This repository contains implementation of a JSON-Iceberg streaming plugin for Arcane. Use this app to livestream Json files to an Iceberg table, backed by Trino as a streaming batch merge consumer and Lakekeeper as a data catalog.
This source continuously ingests files with multiline-JSON content into a target Iceberg table. In order to configure the stream, you must provide the following:
- Desired AVRO schema for the source. Note that this schema should conform with JSON created after JSON pointers and array explode have been applied. All fields in the schema must be defined as
nullable. You can use this handy tool to generate the schema. - Source S3 path
- JSON pointer expression, if desired data is a subset of a source json. For example, given
{
"colA": "a",
"colB": {
"colC": "c",
"propA": 1,
"propB": "ABC"
}
}and jsonPointerExpression set to /colB, source will be transformed to:
{
"colC": "c",
"propA": 1,
"propB": "ABC"
}- JSON pointers for array explode, if any. For example, given
{
"colA": "a",
"colB": [{
"colC": "c1",
"propA": 1,
"propB": "ABC1"
},{
"colC": "c2",
"propA": 2,
"propB": "ABC2"
}]
}and jsonArrayPointers set to "/colB": {}, source will be transformed to:
{"colC": "c1", "propA": 1, "propB": "ABC1"}
{"colC": "c2", "propA": 2, "propB": "ABC2"}emitting 2 rows from 1 source file entry.
Install the following tools:
mise- for managing tooling versions, environment variables: https://github.com/jdx/misejust- for orchestrating tasks: https://github.com/casey/just- Docker/Docker compose - for integration testing: https://www.docker.com/products/docker-desktop/
Once the above are installed, run mise install.
It will install other necessary tools (e.g. JDK and SBT) at recommended versions for this project only.

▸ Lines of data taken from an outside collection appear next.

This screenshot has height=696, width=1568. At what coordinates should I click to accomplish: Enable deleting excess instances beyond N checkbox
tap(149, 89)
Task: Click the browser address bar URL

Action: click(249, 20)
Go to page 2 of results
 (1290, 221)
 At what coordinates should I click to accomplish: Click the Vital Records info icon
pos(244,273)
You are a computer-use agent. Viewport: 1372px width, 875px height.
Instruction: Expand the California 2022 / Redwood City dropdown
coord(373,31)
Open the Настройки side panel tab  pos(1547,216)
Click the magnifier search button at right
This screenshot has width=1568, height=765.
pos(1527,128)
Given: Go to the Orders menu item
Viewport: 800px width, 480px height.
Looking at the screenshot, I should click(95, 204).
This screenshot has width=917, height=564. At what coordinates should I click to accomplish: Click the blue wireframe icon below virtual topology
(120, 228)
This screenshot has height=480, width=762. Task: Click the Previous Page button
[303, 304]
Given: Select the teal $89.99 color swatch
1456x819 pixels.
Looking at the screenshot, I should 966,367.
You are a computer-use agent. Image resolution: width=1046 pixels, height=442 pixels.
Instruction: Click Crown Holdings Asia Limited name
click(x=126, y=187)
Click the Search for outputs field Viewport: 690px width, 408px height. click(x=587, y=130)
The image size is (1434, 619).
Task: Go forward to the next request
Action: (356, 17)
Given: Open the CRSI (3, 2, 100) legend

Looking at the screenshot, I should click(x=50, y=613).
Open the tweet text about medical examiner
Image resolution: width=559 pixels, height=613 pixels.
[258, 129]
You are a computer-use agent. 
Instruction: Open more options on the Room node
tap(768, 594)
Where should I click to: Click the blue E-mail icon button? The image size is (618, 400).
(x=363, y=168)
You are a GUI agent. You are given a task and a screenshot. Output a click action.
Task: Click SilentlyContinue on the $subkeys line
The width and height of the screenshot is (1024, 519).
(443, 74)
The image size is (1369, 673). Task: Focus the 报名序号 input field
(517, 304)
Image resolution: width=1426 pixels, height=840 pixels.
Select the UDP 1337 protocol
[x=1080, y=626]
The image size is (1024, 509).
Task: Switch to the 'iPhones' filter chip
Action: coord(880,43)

In order to build, test and run the project, GITHUB_TOKEN environment variable needs to be set.
It is used to authenticate against GitHub Maven package registry, specifially for JAR dependencies under
https://maven.pkg.github.com/SneaksAndData/arcane-framework-scala.
Create new personal access token PAT (Personal Access Token). For example, fine-grained token with "Public repositories" access and without explicit permissions.
Export GITHUB_TOKEN environment variable before running any sbt commands.
For example, put export GITHUB_TOKEN=github_pat_xxx line in your .zshrc/.bashrc file.
- Building the project (fat JAR):
just build - Building Docker image:
just docker-build [tag] - Running integration tests:
just it - Running streaming application locally:
- via
just stream [--debug]orjust backfill [--debug](backfill mode). Note:dev.envis required, seedev.env.examplefor an example application configuration.
- via
- Cleaning build artifacts:
just clean - Code style check:
just check
Local K8S cluster (i.e. Kind) can be used to verify that Arcane operator and its dependencies coming from Helm charts are correctly setup.
Furthermore, Arcane is lightweight enough so that actual streams can be deployed on the local K8S cluster to, for example, try out or test features in a dev setup.
Kind itself should be already installed if you ran mise install. Next steps:
- Create Kind cluster:
kind create cluster --name arcane-json-dev - Create namespace:
kubectl create namespace arcane --context kind-arcane-json-dev - Install required CRDs:
helm install arcane-crd oci://ghcr.io/sneaksanddata/helm/arcane-crd \
--version vX.Y.Z \
--namespace arcane \
--kube-context kind-arcane-json-dev- Install Arcane operator:
helm install arcane oci://ghcr.io/sneaksanddata/helm/arcane-operator \
--version vX.Y.Z \
--namespace arcane \
--kube-context kind-arcane-json-dev- Build a Docker image for this project:
mise docker-build kind-dev - Load the Docker image to Kind cluster:
kind load docker-image \
ghcr.io/sneaksanddata/arcane-stream-json:kind-dev \
--name arcane-json-dev- Install chart from this project:
helm upgrade --install arcane-json ./.helm \
--kube-context kind-arcane-json-dev \
--namespace arcane \
--set image.repository=ghcr.io/sneaksanddata/arcane-stream-json \
--set image.tag=kind-dev \
--set image.pullPolicy=IfNotPresentTo be added...
Project uses Scala 3.8.3 and tested on JDK 25.